Yesterday, US President Barack Obama named an academic–Dartmouth College president Jim Yong Kim–as his nominee to head the World Bank. Convention dictates that the USA be given the power to select the World Bank president while European states are given the right to select the head of the IMF.

This definitely counts as an “outside-the-box” pick for Obama. First, Dr. Kim is a global health expert, and not an economist. This may signal a change in direction and philosophy at the World Bank.The New York Times reports:

Highly respected among global health experts, Dr. Kim is an anthropologist and a physician who co-founded the nonprofit Partners in Health and a former director of the department of H.I.V./AIDS at the World Health Organization.

“The leader of the World Bank should have a deep understanding of both the role that development plays in the world and the importance of creating conditions where assistance is no longer needed,” President Obama said Friday. “It’s time for a development professional to lead the world’s largest development agency.”

This move bears watching in the future. It also signals one of the major differences between Democratic and Republican presidents. It is highly doubtful that any of the Republican candidates for president would name somebody with a similar resume as the head of the World Bank.

For a quick video of the creating of the Bretton Woods system, see the video below (the relevant excerpt begins at 36:36).

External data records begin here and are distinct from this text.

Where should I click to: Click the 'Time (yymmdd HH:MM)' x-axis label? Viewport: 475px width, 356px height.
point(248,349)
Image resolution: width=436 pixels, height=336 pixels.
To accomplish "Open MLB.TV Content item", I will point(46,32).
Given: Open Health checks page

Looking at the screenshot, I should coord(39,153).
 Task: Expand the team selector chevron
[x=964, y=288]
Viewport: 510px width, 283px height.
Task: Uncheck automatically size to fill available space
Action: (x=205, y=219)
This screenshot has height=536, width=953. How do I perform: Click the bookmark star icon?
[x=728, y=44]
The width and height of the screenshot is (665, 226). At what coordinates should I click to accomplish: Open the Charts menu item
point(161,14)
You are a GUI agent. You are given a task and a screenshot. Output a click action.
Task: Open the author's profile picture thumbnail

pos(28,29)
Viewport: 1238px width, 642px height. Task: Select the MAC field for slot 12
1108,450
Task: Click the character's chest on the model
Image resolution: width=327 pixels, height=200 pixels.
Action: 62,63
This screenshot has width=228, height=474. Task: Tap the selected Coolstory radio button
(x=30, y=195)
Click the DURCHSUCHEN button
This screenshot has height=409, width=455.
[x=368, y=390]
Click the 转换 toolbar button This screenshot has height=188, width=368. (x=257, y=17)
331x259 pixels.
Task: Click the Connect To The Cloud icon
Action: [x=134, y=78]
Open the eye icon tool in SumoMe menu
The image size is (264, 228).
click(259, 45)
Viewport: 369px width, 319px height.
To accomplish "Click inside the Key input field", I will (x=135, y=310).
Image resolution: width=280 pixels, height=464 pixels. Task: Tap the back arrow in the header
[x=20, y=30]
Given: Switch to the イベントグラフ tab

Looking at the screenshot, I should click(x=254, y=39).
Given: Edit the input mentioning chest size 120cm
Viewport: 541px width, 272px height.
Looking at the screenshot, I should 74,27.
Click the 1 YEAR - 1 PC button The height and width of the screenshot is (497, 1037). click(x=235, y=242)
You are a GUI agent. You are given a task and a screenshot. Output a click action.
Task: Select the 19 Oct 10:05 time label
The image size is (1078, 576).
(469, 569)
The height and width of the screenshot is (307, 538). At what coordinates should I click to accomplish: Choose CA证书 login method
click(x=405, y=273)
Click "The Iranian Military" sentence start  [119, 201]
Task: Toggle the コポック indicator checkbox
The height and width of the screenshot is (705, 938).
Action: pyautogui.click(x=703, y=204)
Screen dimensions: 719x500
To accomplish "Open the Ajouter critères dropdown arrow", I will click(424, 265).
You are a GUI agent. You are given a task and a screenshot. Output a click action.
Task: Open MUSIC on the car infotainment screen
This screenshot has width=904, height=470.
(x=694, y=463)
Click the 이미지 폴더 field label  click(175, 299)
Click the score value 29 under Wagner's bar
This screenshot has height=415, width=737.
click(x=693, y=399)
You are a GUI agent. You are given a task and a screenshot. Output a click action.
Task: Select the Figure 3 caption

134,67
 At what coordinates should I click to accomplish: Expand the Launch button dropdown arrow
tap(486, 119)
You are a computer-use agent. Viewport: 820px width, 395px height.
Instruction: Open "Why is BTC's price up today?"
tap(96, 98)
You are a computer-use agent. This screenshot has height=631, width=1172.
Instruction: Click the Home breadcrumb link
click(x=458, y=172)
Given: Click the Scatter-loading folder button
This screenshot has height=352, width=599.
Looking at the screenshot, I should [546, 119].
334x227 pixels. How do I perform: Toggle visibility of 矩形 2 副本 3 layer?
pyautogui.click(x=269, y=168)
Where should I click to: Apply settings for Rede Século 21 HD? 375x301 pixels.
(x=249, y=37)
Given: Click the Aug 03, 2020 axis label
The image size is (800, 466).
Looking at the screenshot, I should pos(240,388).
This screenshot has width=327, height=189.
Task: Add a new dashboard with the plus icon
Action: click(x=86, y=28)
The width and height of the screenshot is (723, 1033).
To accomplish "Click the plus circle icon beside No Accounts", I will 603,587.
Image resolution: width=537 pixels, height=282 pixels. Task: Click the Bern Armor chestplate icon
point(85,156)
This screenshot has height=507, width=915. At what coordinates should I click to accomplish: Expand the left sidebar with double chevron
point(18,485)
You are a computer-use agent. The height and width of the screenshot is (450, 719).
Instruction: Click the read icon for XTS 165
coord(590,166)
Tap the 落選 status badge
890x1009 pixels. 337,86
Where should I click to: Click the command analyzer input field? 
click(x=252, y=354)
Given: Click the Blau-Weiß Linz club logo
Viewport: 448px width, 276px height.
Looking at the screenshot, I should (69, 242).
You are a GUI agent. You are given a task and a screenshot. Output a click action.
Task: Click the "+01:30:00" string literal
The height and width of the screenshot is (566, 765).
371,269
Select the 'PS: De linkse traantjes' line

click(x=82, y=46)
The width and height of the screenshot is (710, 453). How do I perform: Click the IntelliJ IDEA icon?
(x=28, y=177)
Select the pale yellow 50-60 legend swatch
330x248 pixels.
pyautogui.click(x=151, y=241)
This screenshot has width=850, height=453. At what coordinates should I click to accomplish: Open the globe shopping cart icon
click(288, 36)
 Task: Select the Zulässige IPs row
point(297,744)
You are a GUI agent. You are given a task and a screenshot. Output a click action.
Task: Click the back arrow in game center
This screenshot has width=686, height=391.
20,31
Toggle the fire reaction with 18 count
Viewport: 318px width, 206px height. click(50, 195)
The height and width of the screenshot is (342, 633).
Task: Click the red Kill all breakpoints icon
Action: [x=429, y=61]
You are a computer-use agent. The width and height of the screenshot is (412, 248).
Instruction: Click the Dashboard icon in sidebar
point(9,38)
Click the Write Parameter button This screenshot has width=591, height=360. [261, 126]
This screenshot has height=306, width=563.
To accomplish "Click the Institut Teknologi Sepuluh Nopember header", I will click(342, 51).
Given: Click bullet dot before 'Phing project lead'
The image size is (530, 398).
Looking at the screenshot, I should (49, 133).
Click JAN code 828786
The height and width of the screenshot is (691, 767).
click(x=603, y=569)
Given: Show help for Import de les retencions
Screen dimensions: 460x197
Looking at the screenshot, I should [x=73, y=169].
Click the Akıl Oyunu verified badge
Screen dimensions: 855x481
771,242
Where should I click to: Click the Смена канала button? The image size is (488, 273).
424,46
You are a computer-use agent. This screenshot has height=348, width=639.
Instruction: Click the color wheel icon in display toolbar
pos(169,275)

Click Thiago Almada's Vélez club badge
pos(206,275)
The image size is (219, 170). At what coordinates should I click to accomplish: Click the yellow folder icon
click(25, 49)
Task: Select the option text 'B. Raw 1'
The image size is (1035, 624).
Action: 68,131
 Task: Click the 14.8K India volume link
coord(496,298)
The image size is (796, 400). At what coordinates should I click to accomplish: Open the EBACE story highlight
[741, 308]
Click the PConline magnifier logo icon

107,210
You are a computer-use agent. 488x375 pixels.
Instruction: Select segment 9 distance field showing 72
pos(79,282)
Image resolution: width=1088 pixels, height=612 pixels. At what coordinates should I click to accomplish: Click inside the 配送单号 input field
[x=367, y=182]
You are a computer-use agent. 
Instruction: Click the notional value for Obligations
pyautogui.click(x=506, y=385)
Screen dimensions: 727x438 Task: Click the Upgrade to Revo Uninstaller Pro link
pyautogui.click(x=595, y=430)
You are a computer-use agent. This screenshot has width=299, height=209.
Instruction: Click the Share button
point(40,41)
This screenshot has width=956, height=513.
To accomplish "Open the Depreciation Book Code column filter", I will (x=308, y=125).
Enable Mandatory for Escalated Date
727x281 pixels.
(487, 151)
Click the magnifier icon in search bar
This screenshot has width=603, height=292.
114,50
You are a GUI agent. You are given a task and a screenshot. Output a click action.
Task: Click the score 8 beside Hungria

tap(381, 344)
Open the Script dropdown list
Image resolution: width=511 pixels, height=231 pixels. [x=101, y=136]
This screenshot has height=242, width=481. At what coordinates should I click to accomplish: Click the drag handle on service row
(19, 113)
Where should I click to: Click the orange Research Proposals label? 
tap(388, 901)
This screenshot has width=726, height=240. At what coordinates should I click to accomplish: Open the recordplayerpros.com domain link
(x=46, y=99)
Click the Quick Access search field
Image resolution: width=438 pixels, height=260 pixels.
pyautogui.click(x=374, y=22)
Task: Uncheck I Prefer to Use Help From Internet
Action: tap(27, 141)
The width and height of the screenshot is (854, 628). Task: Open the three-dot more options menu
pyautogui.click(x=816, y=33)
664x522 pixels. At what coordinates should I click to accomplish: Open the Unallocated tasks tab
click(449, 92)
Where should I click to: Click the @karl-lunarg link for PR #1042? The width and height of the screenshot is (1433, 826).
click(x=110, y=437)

Development and Underdevelopment–the Commanding Heights

We addressed the topic of development and underdevelopment in POLI 1100 this week. Amongst the many issues covered, we started to explore some of the alleged causes of economic growth and development. Why is there still such disparity in income and economic growth around the world, not only between countries, but within? Why have countries in the global “South” lagged behind, for the most part, their counterparts in the global “North”? There are various answers to this question and we addressed a couple of them in class. I showed clips from a fantastic documentary series put together by PBS, called (and based on the book of the same name) The Commanding Heights. All the information you’ll need is at the PBS website. Fortunately, each of the three 2-hour episodes has also been uploaded (in its entirety) to the Internet. From the narration at the beginning of the first episode, we learn that

This is the story of how the new global economy was born. A century-long battle as to which would control the commanding heights of the world’s economies–governments or markets.

I encourage you to watch all three episodes.

 

More on Representation and Electoral Systems

Prompted by a comment on a previous post regarding how voter representation would be different if Canada had a proportional representation system, I decided to do some reading on the Fair Vote website and stumbled upon some interesting facts. The first is an illuminating quote regarding the difference between decision-making (rule) and representation by somebody named Ernest Haville:

 “In a democratic government, the right of decision belongs to the majority, but the right of representation belongs to all.”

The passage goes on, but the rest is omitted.